ALBERT ELLIS, PH. D.

on the cure of homosexuality

Donald Webster Cory, in a recent article, Can Homosexuality Be Cured? (1), as well as in his new book, The Homosexual in America (2), has some important things to say about the possibility of "curing" homosexuals. While none of Mr. Cory's statements about the difficulty of changing homosexuals into heterosexuals are clearly false or exaggerated, I still feel-as I stated in the Introduction which I wrote to The Homosexual in America-that he is unduly pessimistic in this connection. It is my contention, on the basis of my experience as a clinical psychologist and a psychoanalytically oriented psychotherapist, that homosexuality is definitely curable in many-though hardly allcases; and I hold, in fact, that the cure of inversion is by no means as difficult as many psychologists and psychoanalysts have made it out to be.
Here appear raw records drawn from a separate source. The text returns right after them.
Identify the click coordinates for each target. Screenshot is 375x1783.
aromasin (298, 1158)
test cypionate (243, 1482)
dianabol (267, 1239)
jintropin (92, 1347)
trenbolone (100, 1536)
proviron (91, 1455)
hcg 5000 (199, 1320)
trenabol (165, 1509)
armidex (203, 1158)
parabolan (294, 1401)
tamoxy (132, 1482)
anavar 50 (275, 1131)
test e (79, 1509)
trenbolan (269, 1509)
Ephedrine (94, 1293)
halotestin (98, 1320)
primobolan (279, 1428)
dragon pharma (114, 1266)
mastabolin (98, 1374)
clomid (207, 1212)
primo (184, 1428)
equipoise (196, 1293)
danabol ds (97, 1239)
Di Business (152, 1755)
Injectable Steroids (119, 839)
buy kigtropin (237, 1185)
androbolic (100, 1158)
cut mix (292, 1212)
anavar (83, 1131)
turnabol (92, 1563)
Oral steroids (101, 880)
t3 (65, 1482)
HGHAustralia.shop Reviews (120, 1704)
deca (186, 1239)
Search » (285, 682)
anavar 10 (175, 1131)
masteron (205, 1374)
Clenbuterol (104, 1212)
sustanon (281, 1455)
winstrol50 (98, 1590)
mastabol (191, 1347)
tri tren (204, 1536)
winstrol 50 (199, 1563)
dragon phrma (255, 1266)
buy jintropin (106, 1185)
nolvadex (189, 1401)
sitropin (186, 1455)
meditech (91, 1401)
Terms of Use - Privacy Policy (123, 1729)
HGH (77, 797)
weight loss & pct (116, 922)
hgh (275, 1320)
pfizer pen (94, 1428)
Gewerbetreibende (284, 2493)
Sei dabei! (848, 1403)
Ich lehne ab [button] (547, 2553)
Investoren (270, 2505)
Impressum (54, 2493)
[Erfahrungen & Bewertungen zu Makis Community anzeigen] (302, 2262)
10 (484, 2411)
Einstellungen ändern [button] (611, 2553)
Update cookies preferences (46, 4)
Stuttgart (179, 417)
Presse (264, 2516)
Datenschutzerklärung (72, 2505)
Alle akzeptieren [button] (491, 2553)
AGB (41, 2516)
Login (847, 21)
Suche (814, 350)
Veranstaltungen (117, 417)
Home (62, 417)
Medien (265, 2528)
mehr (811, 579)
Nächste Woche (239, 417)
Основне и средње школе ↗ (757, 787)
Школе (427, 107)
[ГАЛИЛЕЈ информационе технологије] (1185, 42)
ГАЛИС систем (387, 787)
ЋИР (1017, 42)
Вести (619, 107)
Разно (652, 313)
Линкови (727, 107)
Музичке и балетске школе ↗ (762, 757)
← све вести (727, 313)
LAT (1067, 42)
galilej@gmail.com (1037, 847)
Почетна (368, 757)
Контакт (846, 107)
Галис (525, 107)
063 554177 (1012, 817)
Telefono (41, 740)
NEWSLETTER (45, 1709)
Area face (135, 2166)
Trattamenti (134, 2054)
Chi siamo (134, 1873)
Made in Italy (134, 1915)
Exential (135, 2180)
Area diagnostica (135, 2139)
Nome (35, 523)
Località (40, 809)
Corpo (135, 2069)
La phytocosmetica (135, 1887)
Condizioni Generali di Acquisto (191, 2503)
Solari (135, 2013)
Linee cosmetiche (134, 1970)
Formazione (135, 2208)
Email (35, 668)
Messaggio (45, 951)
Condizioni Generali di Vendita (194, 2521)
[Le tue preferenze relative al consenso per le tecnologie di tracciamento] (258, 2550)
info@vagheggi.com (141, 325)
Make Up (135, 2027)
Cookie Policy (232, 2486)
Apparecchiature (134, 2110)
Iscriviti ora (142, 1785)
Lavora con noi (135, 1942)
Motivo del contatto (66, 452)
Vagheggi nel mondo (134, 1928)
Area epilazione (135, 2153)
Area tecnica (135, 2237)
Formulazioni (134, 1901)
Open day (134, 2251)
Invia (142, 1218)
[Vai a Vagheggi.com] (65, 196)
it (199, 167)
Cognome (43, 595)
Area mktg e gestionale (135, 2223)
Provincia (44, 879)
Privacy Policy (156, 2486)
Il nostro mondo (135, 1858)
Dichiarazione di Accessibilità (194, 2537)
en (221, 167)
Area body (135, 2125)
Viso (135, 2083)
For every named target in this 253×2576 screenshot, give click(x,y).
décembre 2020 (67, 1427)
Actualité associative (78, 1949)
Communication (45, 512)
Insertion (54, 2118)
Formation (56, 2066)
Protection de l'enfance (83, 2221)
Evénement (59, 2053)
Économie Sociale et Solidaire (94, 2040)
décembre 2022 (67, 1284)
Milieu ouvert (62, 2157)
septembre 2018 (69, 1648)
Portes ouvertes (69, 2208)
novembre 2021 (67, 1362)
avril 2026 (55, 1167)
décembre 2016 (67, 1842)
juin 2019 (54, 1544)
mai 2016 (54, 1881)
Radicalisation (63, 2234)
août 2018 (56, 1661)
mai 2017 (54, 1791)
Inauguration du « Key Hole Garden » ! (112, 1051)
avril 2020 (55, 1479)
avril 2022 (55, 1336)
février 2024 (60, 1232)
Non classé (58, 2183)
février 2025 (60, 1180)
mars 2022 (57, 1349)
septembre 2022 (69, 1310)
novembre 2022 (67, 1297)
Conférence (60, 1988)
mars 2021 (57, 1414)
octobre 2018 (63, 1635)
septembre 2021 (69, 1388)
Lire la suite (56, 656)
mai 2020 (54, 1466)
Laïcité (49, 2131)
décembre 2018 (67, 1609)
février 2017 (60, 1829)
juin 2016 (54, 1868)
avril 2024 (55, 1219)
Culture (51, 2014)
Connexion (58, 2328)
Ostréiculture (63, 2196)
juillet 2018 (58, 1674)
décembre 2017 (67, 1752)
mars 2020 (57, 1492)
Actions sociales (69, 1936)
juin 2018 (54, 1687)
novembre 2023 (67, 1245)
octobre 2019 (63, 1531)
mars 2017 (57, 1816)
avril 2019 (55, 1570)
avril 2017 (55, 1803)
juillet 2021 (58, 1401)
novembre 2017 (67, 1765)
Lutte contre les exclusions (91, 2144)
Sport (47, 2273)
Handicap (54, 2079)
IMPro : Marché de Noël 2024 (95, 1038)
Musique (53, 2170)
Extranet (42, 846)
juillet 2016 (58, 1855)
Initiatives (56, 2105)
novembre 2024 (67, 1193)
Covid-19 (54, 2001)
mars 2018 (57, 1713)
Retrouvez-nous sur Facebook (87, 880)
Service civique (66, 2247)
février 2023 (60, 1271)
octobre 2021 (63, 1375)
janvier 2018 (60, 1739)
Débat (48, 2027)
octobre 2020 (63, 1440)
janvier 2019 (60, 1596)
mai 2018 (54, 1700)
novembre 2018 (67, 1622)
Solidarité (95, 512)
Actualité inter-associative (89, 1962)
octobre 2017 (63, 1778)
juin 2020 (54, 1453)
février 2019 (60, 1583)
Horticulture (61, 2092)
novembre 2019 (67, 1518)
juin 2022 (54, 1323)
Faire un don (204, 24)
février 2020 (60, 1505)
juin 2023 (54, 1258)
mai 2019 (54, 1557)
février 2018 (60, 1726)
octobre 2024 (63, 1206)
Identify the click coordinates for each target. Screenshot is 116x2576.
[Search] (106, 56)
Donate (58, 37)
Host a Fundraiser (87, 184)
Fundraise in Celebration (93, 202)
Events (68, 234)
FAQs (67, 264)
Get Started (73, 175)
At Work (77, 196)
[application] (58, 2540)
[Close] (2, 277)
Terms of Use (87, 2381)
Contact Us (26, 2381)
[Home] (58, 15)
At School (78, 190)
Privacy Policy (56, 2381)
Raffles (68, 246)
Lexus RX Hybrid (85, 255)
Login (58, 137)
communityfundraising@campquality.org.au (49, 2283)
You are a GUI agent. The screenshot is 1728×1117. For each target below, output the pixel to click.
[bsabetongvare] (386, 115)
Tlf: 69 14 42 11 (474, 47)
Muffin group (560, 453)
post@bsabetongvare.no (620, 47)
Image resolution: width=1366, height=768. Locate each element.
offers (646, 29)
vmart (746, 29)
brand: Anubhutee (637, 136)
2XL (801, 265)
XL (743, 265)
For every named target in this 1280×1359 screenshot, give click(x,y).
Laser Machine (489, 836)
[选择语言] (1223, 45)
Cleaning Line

Mr. Cory's pessimism concerning the curing of homosexuals largely grows out of what I consider to be the quite unrealistic concept of "cure" which many writers on this subject seem to have. He notes, for example, that "there are extremely few cases on record of homosexuality ever having been cured, if by cure is meant a complete replacement of the female for the male as the desired love-object and how reliable the records of cures may be remains to be determined." This manner of defining the "cure" of, homosexuality in terms of "a complete replacement of the female for the male as the desired love-object" is, I contend, not only unrealistic, but it actually implies a mistaken concept of what is the homosexual neurosis which, presumably, the therapist is trying to "cure."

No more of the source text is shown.